- [LO QUE HARÁS]:
Transcribe los datos que siguen, línea por línea y sin cambiar nada.

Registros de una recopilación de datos

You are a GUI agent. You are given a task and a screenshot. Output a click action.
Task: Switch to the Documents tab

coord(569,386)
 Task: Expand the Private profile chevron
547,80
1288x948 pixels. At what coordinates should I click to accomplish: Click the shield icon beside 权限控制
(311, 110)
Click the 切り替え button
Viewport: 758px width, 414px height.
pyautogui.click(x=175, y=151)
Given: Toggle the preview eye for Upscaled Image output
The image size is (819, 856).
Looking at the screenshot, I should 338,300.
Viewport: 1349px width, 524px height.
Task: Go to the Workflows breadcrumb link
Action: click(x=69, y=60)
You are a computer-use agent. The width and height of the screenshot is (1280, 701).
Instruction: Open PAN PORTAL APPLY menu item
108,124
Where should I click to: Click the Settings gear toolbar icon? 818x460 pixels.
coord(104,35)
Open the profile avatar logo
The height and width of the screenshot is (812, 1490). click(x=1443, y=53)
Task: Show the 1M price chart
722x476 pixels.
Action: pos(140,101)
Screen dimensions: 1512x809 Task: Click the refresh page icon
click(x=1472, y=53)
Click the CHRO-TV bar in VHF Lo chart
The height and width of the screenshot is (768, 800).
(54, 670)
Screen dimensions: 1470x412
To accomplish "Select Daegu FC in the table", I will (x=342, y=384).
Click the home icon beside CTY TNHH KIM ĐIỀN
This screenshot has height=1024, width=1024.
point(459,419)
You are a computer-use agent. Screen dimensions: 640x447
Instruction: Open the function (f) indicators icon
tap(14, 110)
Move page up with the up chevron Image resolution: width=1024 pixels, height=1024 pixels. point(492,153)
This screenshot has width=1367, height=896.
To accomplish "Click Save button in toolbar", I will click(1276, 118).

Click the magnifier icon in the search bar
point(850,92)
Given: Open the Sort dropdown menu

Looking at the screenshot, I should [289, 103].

- [TAREA RESUELTA]:
You are a GUI agent. You are given a task and a screenshot. Output a click action.
Task: Switch to the Documents tab

coord(569,386)
 Task: Expand the Private profile chevron
547,80
1288x948 pixels. At what coordinates should I click to accomplish: Click the shield icon beside 权限控制
(311, 110)
Click the 切り替え button
Viewport: 758px width, 414px height.
pyautogui.click(x=175, y=151)
Given: Toggle the preview eye for Upscaled Image output
The image size is (819, 856).
Looking at the screenshot, I should 338,300.
Viewport: 1349px width, 524px height.
Task: Go to the Workflows breadcrumb link
Action: click(x=69, y=60)
You are a computer-use agent. The width and height of the screenshot is (1280, 701).
Instruction: Open PAN PORTAL APPLY menu item
108,124
Where should I click to: Click the Settings gear toolbar icon? 818x460 pixels.
coord(104,35)
Open the profile avatar logo
The height and width of the screenshot is (812, 1490). click(x=1443, y=53)
Task: Show the 1M price chart
722x476 pixels.
Action: pos(140,101)
Screen dimensions: 1512x809 Task: Click the refresh page icon
click(x=1472, y=53)
Click the CHRO-TV bar in VHF Lo chart
The height and width of the screenshot is (768, 800).
(54, 670)
Screen dimensions: 1470x412
To accomplish "Select Daegu FC in the table", I will (x=342, y=384).
Click the home icon beside CTY TNHH KIM ĐIỀN
This screenshot has height=1024, width=1024.
point(459,419)
You are a computer-use agent. Screen dimensions: 640x447
Instruction: Open the function (f) indicators icon
tap(14, 110)
Move page up with the up chevron Image resolution: width=1024 pixels, height=1024 pixels. point(492,153)
This screenshot has width=1367, height=896.
To accomplish "Click Save button in toolbar", I will click(1276, 118).

Click the magnifier icon in the search bar
point(850,92)
Given: Open the Sort dropdown menu

Looking at the screenshot, I should [289, 103].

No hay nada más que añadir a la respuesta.